● **Direction**:
Please continue the accounting notes on fair value and environmental remediation costs below, picking up right after their last sentence.

The reported fair values of financial instruments, consisting of cash and cash equivalents, trade accounts receivable and long-term debt, are based on a variety of factors. Where available, fair values represent quoted market prices for identical or comparable instruments. Where quoted market prices are not available, fair values are estimated based on assumptions concerning the amount and timing of estimated future cash flows and assumed discount rates reflecting varying degrees of credit risk. Fair values may not represent actual values of the financial instruments that could be realized as of the balance sheet date or that will be realized in the future. As of December 31, 2008 and 2009, the book value of some of our financial instruments, consisting of cash and cash equivalents and trade accounts receivable, approximated their fair values. The fair value of long-term debt is disclosed in “Note 8. Debt”.

Environmental Compliance and Remediation

Environmental expenditures that relate to current operations are expensed or capitalized as appropriate. Expenditures that relate to existing conditions caused by past operations which do not contribute to current or future revenue generation are expensed. Liabilities are recorded when environmental assessments and/or remedial efforts are probable and the costs can be reasonably estimated. Estimated costs are based upon current laws and regulations, existing technology and the most probable method of remediation. The costs are not discounted and exclude the effects of inflation. If the cost estimates result in a range of equally probable amounts, the lower end of the range is accrued.

● **Information provided**:

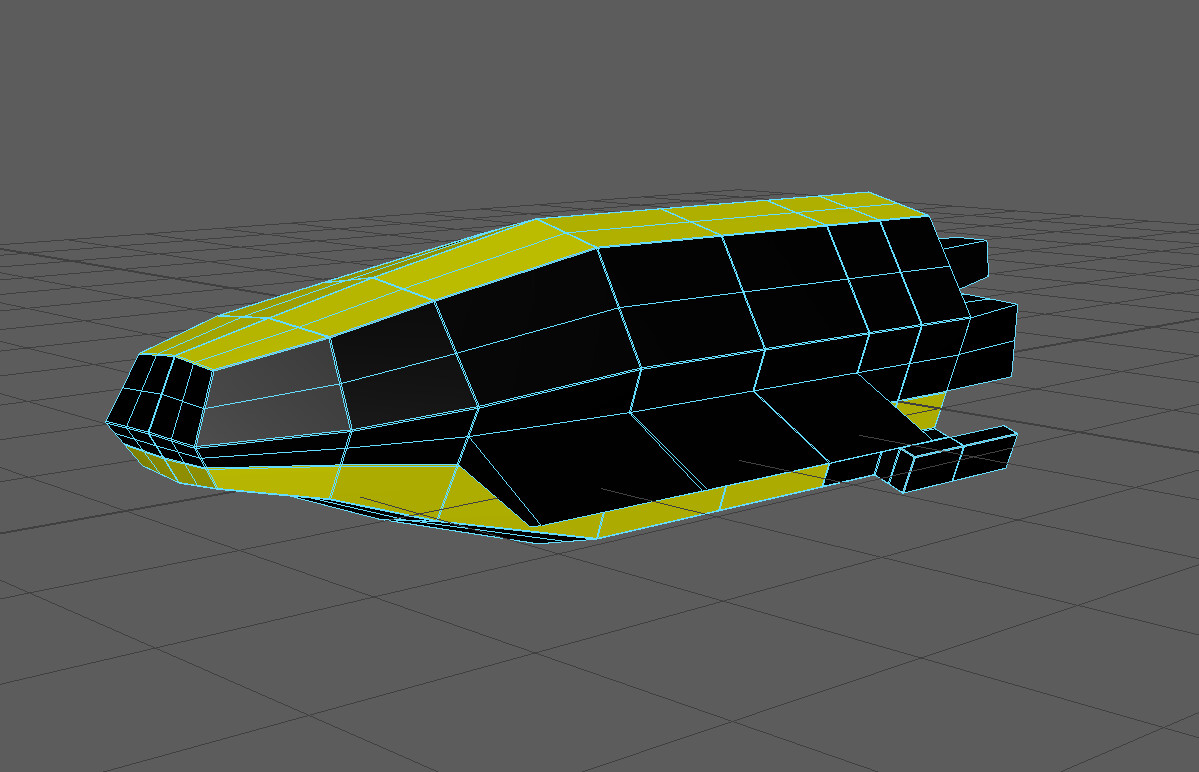Click the subdivided faces at the front tip

(x=150, y=395)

● **Task result**:
Pension Plans

The Company maintains six defined benefit pension plans associated with its Canadian operations. The annual net periodic pension costs are determined on an actuarial basis.

Advertising Costs

Advertising expenses included in continuing operations were $26, $26, and $25 million for the years 2007, 2008, and 2009, respectively. The advertising expenses included in discontinued operations, were $3, $2 and $1 million for the years 2007, 2008, and 2009, respectively. Advertising costs are recognized as selling expenses at the time advertising is incurred.

Promotional Programs

Cooperative advertising programs conducted with customers that promote the Company’s products are accrued as a rebate based on anticipated total amounts to be rebated to customers over the period of the agreement with the customer. Aftermarket distributors typically source their product lines at a particular price point and product category with one “full-line” supplier, such as our company, which covers substantially all of their product requirements. Switching to a new supplier typically requires that a distributor or supplier make a substantial investment to purchase, or “changeover” to, the new supplier’s products. Changeover costs incurred in connection with obtaining new business are recognized as selling expense in the period in which the changeover from a competitor’s product to the Company’s product occurs.

Insurance

We use a combination of insurance and self-insurance for a number of risks, including workers’ compensation, general liability, vehicle liability and the company-funded portion of employee-related health care benefits. Liabilities associated with these risks are estimated in part by considering historical claims experience, demographic factors, severity factors and other actuarial assumptions.

Research and Development Costs

Research and development expenses are charged to operations as incurred. The Company incurred $4 million, $3 million and $4 million for the years ended 2007, 2008 and 2009, respectively.

Derivatives

The Company is subject to various financial risks during the normal course of business operations, including but not limited to, adverse changes to interest rates, currency exchange rates, counterparty creditworthiness, and commodity prices. Pursuant to prudent risk management principles, the Company may utilize appropriate financial derivative instruments in order to mitigate the potential impact of these factors. The Company’s policies strictly prohibit the use of derivatives for speculative purposes.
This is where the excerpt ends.